Materialist Crunch

It's only plastic love.

Materialist Crunch

I’ve been in crunch mode between multiple projects, here and abroad. All of them, directly or not, are about the materials of the current era: the elements of a man-made world. More as these projects continue – I thought I’d add a tiny slice to the site today.

Santa Rosa, 2025

Globally the annual production of plastic is in the range of 400 million tonnes. In addition, for every kilo of freshly created plastic there’s typically another 2.5 to 3.5 kilos of CO2 released through the processes of shipping, refining, and synthesis.
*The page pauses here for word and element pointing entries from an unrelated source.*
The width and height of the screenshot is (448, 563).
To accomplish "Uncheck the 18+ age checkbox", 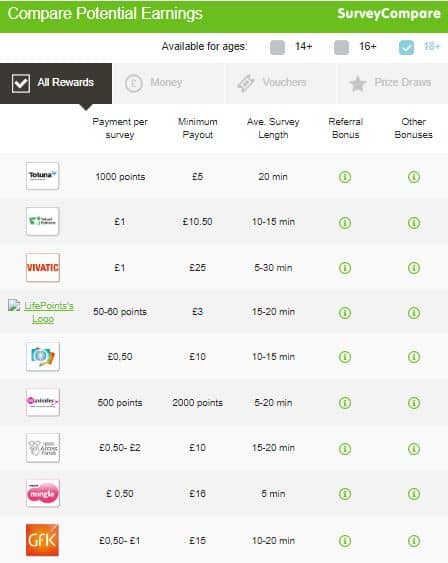I will (x=406, y=47).
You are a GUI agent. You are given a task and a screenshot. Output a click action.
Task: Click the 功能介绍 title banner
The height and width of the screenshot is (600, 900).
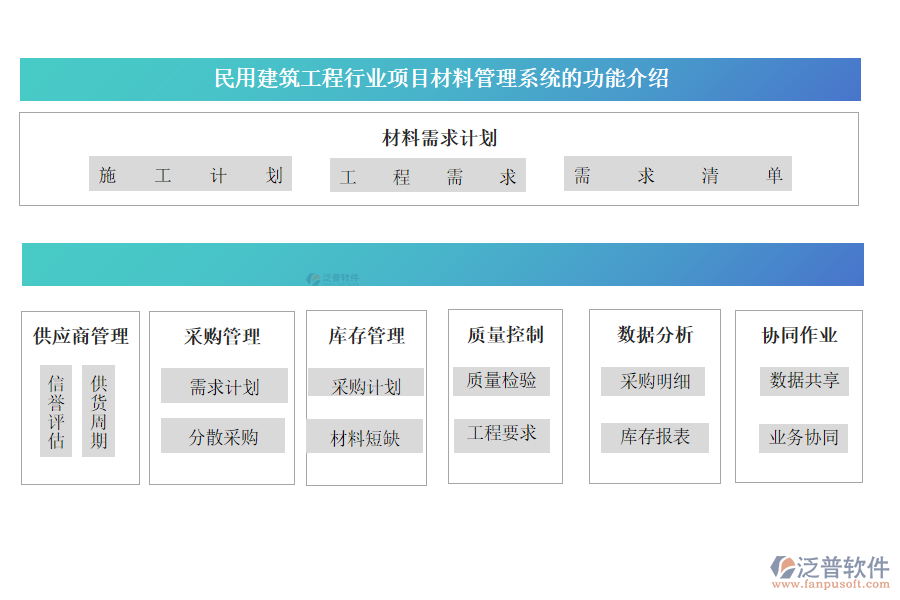click(440, 79)
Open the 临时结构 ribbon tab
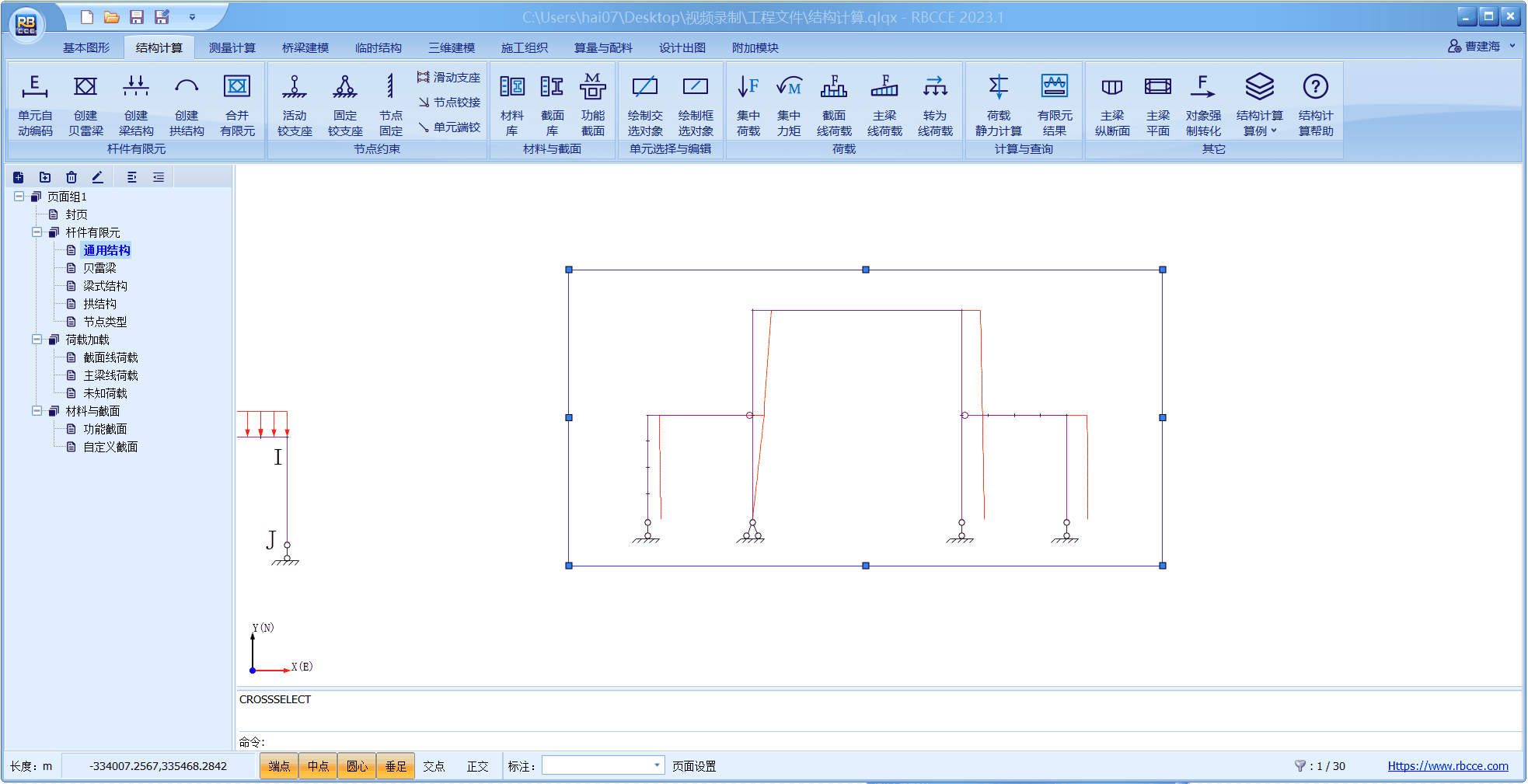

A little arithmetic shows that the global mean consumption is a little under 50kg per person each year. Around 108 pounds. Here in the US, we consume 53kg (~119 pounds) just in single-use packaging (and we’re not the leader in consumption). That skips the more durable plastics actually used in products (though they also get thrown away, eventually), as well as the CO2 load (that 2.5x to 3.5x additional waste).

It’s hard to imagine a recognizable future without plastics, a class of material that carries our food, protects our medications, clothes and protects our bodies, entertains our kids. Plastics contribute to nearly every manufactured item. Most of it is thrown away after use.

Our local Sonoma County recycling plant is one of the most effective in the US, as measured in terms of its successful “diversion” percentage of 85% – redirecting plastic wastes to be reused today, rather than slowly disintegrating into a mass of microplastics filtering through the strata of a landfill for the next hundred centuries or more.